Sans doute que les protestants auraient été mieux avisés de ne pas concentrer les populations ouvrières dans une "Cité" alors qu'eux-mêmes se retranchaient sur les collines boisées du sud de la ville. Cette séparation spatiale, encore pertinente aujourd'hui, est une cause de la perte d'influence politique des bourgeois protestants. Lorsque l'on ne vit plus ensemble, il est difficile d'acculturer l'autre à sa vision du monde. Une population reléguée est toujours plus sensible à ceux qui lui sont proches et développent des systèmes de solidarités plus concrets et surtout plus adaptés aux besoins réels.

Le projet philanthropique des libéraux protestants mulhousiens a trop bien fonctionné mais il a surtout manqué d'une réelle interaction entre les deux catégories sociales. Sans doute que cela aurait été trop utopique mais l'on ne peut s'empêcher de se demander si le temple Saint-Étienne, nouvellement bâti en 1866, n'aurait pas pu être le lieu de ce brassage si l'occupation allemande n'avait pas fait se déplacer les propriétaires des fabriques au "temple français" (Saint-Jean) laissant la classe moyenne protestante seule au "temple allemand" (Saint-Étienne).

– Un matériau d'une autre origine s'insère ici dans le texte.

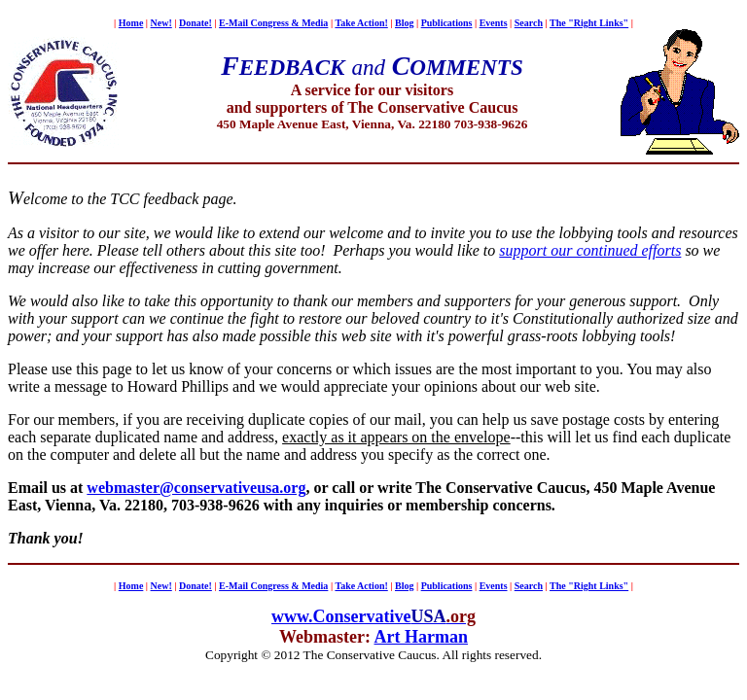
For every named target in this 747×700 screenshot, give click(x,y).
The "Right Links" (588, 22)
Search (528, 22)
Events (493, 22)
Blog (404, 22)
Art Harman (421, 637)
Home (131, 22)
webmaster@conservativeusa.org (196, 487)
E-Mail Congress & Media (273, 22)
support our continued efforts (589, 250)
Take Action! (361, 22)
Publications (446, 22)
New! (161, 22)
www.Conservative (340, 616)
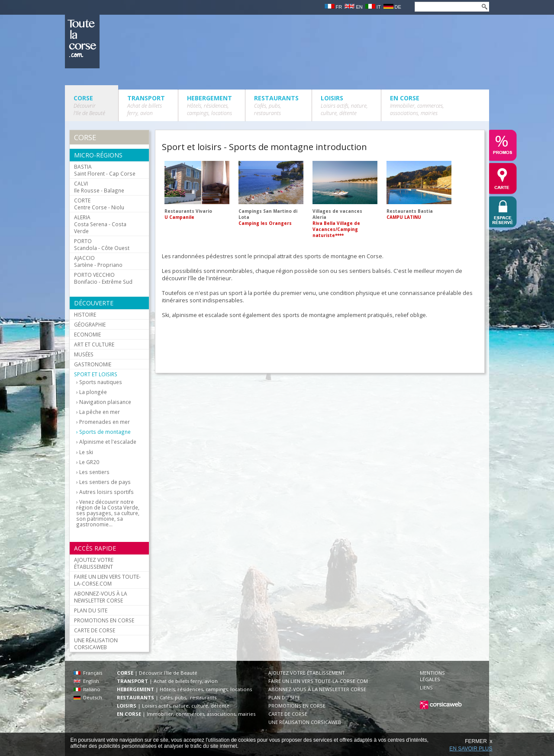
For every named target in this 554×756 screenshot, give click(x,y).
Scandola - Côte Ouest (102, 244)
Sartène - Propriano (98, 261)
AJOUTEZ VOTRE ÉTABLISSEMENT (93, 563)
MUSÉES (84, 354)
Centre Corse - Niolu (99, 204)
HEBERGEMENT (209, 105)
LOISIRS (344, 105)
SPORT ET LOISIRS (96, 374)
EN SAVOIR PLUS (470, 749)
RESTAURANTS (276, 105)
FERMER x (478, 741)
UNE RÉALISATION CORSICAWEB (96, 644)
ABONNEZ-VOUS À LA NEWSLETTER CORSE (100, 597)
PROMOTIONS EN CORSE (104, 620)
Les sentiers (94, 472)
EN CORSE (417, 105)
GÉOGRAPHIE (90, 324)
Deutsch (88, 697)
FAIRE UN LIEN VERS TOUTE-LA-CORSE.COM (107, 580)
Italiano (87, 689)
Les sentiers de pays (105, 482)
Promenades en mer (104, 422)
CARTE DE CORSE (94, 630)
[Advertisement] (319, 343)
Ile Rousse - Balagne (99, 187)
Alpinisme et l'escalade (108, 442)
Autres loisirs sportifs (106, 492)
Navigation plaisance (105, 402)
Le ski (86, 452)
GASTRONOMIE (93, 364)
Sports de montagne (105, 432)
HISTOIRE (85, 314)
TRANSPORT (146, 105)
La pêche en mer (100, 412)
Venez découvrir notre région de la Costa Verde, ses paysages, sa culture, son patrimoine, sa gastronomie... (108, 513)
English (86, 681)
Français (88, 673)
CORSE (89, 105)
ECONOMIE (87, 334)
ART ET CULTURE (94, 344)
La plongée (93, 392)
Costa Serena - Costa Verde (100, 224)
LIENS (426, 687)
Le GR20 (89, 462)
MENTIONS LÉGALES (432, 676)
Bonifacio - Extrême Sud (103, 278)
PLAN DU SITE (90, 610)
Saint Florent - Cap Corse (105, 170)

Marie-Claire Vitoux pointe cependant l'erreur fondamentale des philanthropes protestants mulhousiens: "leur modèle philanthropique (...) présupposait une acculturation passive des pauvres à leur système de valeurs. Ils ont découvert la "capacité d'agir" des pauvres" (p.128).

Cet échec ne peut-il être lié à une mauvaise interprétation de l'éthique protestante ? Celle-ci n'est pas seulement fondée sur une doctrine de la prédestination qui ferait de l'individu le simple exécutant de la volonté de Dieu mais aussi sur l'obligation protestante, tant pour les communautés que pour les individus, de lutter contre toutes les formes de déterminismes sociaux, naturels ou historiques, contre toutes formes de fatalité et de destinée.